=== Exercise ===
Each line of the data below that includes the string "agent" must be copied.

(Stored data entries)
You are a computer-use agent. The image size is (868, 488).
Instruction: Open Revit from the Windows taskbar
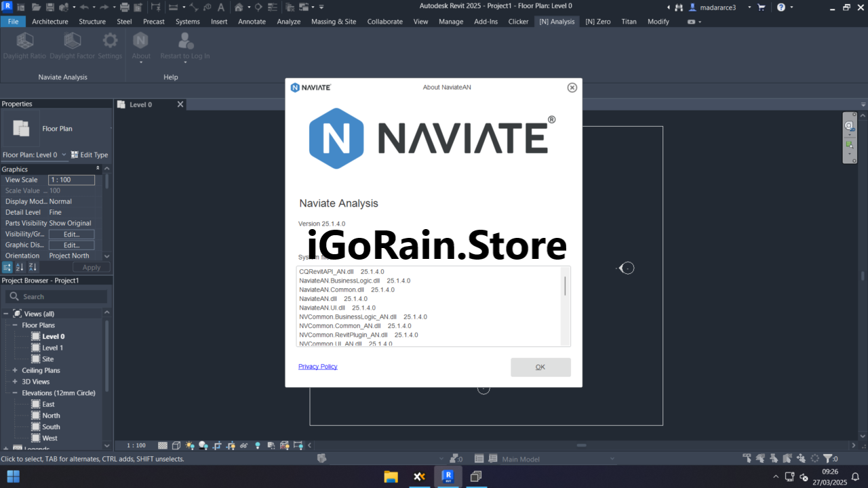[x=448, y=476]
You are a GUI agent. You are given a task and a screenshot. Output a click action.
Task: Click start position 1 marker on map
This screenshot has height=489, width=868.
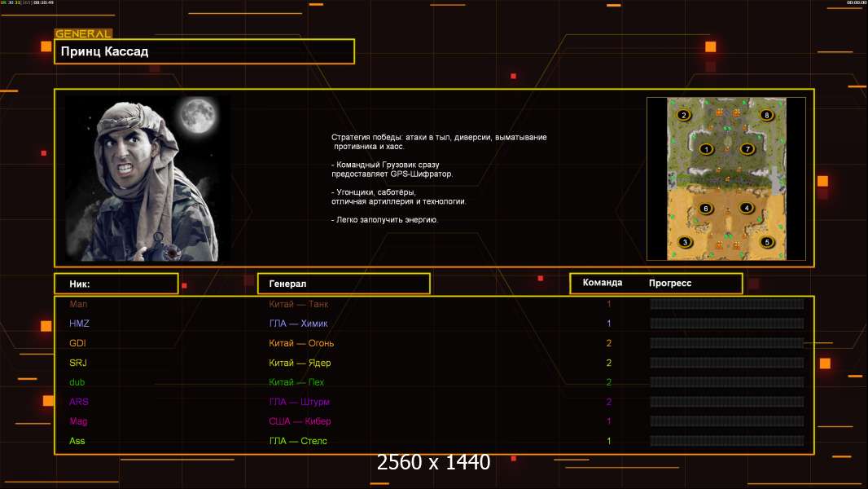coord(706,149)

=== Written response ===
You are a computer-use agent. The image size is (868, 488).
You are a GUI agent. You are given a task and a screenshot. Output a click action.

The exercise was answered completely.